Frank Sinatra said, "There is something to be said for keeping at a thing, isn't there?"
There's a "vunderlekh" (wonderful) story titled, "Don't Quit; Keep Playing."
Note: The Yiddish word meaning "to quit" is "oyfhern."
Wishing to encourage her "yung" (young) son's progress on "di pyane" (the piano), a mother took her boy to a Jan Paderewski "kontsert"(concert). After they were seated, the mother spotted a friend in "der oylem" (the audience) and walked down the aisle to greet her.
Seizing the opportunity to explore the wonders of the concert hall, (der yingl" (little boy) rose and explored his way through a door marked,
When the house lights dimmed and the concert was about to begin, the mother returned to the seat and discovered that the child was"felndik" (missing).
Suddenly, the curtains parted and spotlights focused on the impressive Steinway on stage.

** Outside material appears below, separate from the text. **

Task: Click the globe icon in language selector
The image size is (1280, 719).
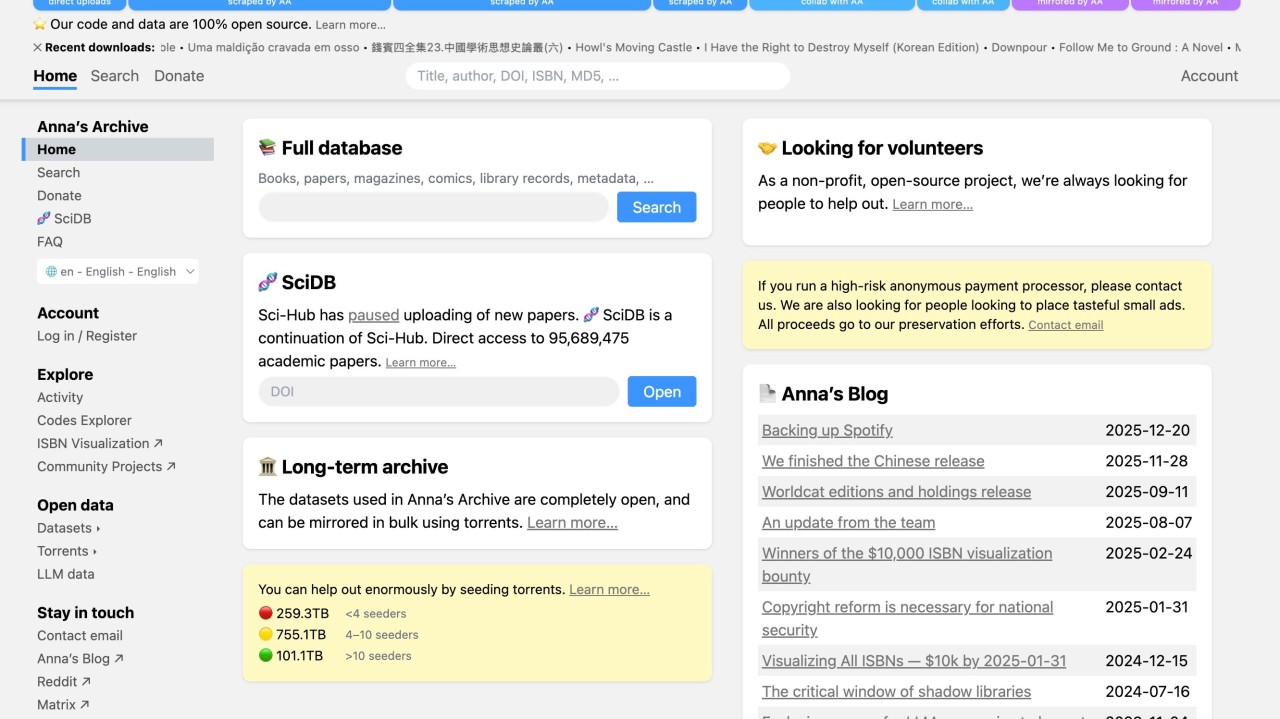Action: tap(50, 271)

In horror, the mother saw her little boy sitting at the keyboard, innocently picking out "Twinkle, Twinkle Little Star." (In some versions of the story, the boy played "Chopsticks.")

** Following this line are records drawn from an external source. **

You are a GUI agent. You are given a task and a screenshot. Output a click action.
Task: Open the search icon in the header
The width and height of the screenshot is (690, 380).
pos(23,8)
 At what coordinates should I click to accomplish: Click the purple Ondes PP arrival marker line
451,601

At that moment, the great piano master made his "arayngang" (entrance), quickly moved to the piano, and whispered in the boy's "oyer" (ear),"Don't quit. Keep playing."
Then leaning over, Paderewski reached down with his left "hant" (hand) and began filling in a bass part. Soon his right arm reached around to the "anderer" (other) side of the child and he added a running obligato. Together, the old master and the young novice transformed a frightening situation into a wonderfully creative experience.
The audience was mesmerized.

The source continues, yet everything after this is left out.